The recognition, ongoing assessment, and appropriate management of patients in PTA represent an important initial step in the rehabilitation process for individuals with TBI, for which there has historically been limited guidance. Since 2014, there has been growth in research investigating methods of assessment and treatment during PTA, enabling some new recommendations to be made relating to assessment measures and therapy. Six management recommendations have been made, 1 based on level A, 2 on level B, and 3 on level C evidence, of which 3 recommendations are new and others updated.

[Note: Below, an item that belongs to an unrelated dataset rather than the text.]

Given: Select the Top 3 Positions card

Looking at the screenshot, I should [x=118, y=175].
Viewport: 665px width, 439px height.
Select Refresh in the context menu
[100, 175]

Based on new evidence, the panel is now recommending the WPTAS as the preferred PTA-screening instrument. Creating the optimal management environment that is safe, quiet, and consistent is important, with monitoring of effects of activities, visitors, and other triggers on agitation and fatigue, provided rest periods with flexible sleep opportunities, and facilitation of nighttime sleep. Use of sedation, including neuroleptics and benzodiazepines, should be minimized, and their impact on cognition and agitation monitored. Physical therapy and occupational therapy to maximize functional independence are necessary and beneficial during this phase but should be tailored according to levels of cognition, fatigue, and agitation. Speech-language pathologist assessment and monitoring of swallowing and communication are important, while avoiding repeated questioning. Cognitive assessment and therapies appear less likely to be productive. There is a continuing need for controlled trials evaluating the most effective approaches to the assessment and management of individuals in PTA. Of paramount importance is consistency of management, which may be achieved with implementation of practice guidelines such as these, and provision of education, training, and support for clinicians and families of individuals in PTA.